Just as private enterprises use the data from their customers to finetune and develop their products and services, government agencies can also use citizen administrative data to improve their services. These customised offerings can be designed around key demographics such as location, gender, age as well as citizens’ actual use of public services.
The design of these services can be highly personalised and, if permission is given, can involve mixing a person’s government and private data. For example, an app that brought together public and private energy data from a citizen’s daily usage could prove highly useful to households seeking to better manage their power usage.
When the various interactions are managed through a single system, this will emerge as a powerful pivot point through which the relationship between citizen and government will be managed and experienced.
This experience includes security, privacy, governance and usability requirements that will need to be strongly supported to maintain trust and compliance in the framework and the door it opens to a world of powerful, integrated and highly intelligent services.
Collaborative, top-level commitment needed
Built around powerful intelligent computers and superfast digital networks, these services will need strong collaboration and strategic leadership from all agencies. Governments has struggled to establish shared service centres across portfolios, let alone join up services across multiple jurisdictions. In NSW it has taken real political and top-level Cabinet commitment to overcome the resistance that comes from agencies fearing the outcome of service unification and integration.
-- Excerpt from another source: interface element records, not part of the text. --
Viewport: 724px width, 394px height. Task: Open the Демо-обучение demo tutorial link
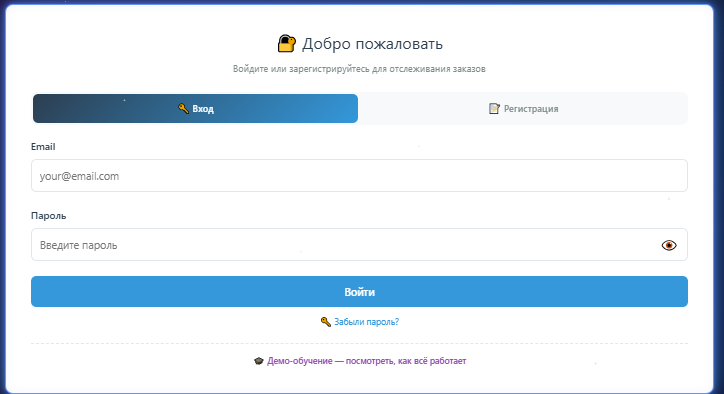click(x=367, y=361)
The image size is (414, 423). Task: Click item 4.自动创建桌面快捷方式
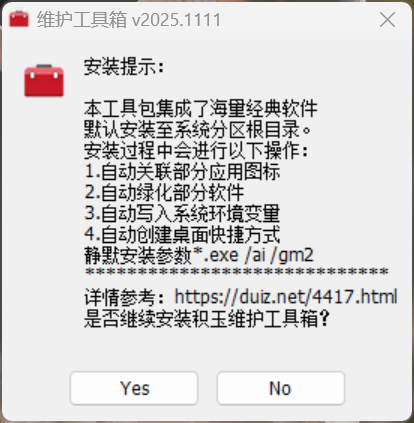click(182, 234)
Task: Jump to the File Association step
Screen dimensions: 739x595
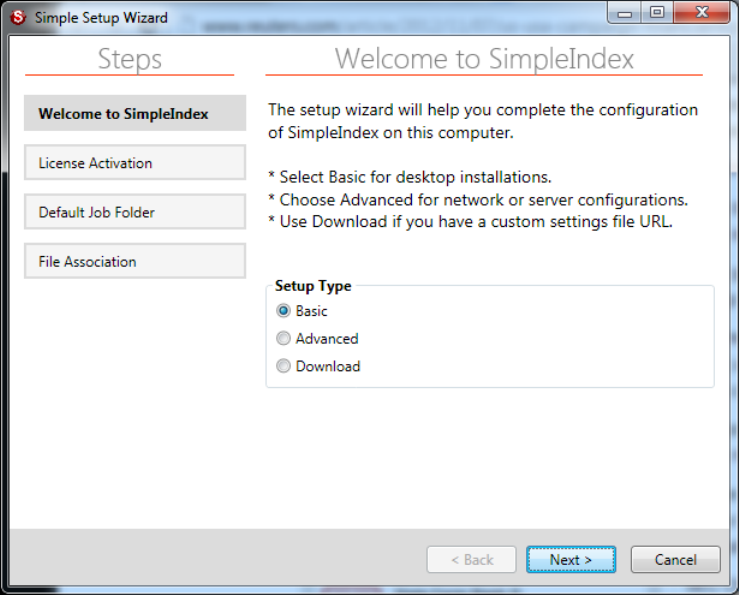Action: click(134, 261)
CIOs with their understanding of what is required and what is possible will play a critical role in designing the technical architecture to support this integrated service model, and in advising CEOs of the approaches and strategies for enabling this next generation of services.
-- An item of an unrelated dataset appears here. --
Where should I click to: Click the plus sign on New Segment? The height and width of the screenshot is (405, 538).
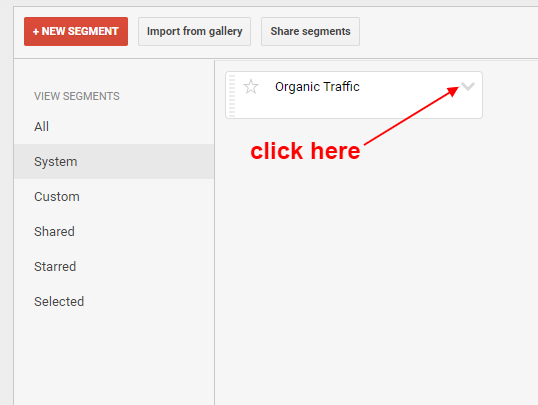36,32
Identity management is a key piece of any foundational security strategy and requires a comprehensive approach and the employment of sophisticated controls to ensure outsider and insider risks are consistently managed. IBM’s Identity Governance and Intelligence suite, for example, offers end-to-end protection across the technology stack, providing auditable compliance. Segregation of duties and violations helps ensure risk is well understood and managed.
To date, service transformation has tended to digitise the status quo. But in a world where agencies can trust identity, leaders will have a real opportunity to rethink services that take much of the pain and frustration out of dealing with government, and to fundamentally reset the relationship with citizens and stakeholders.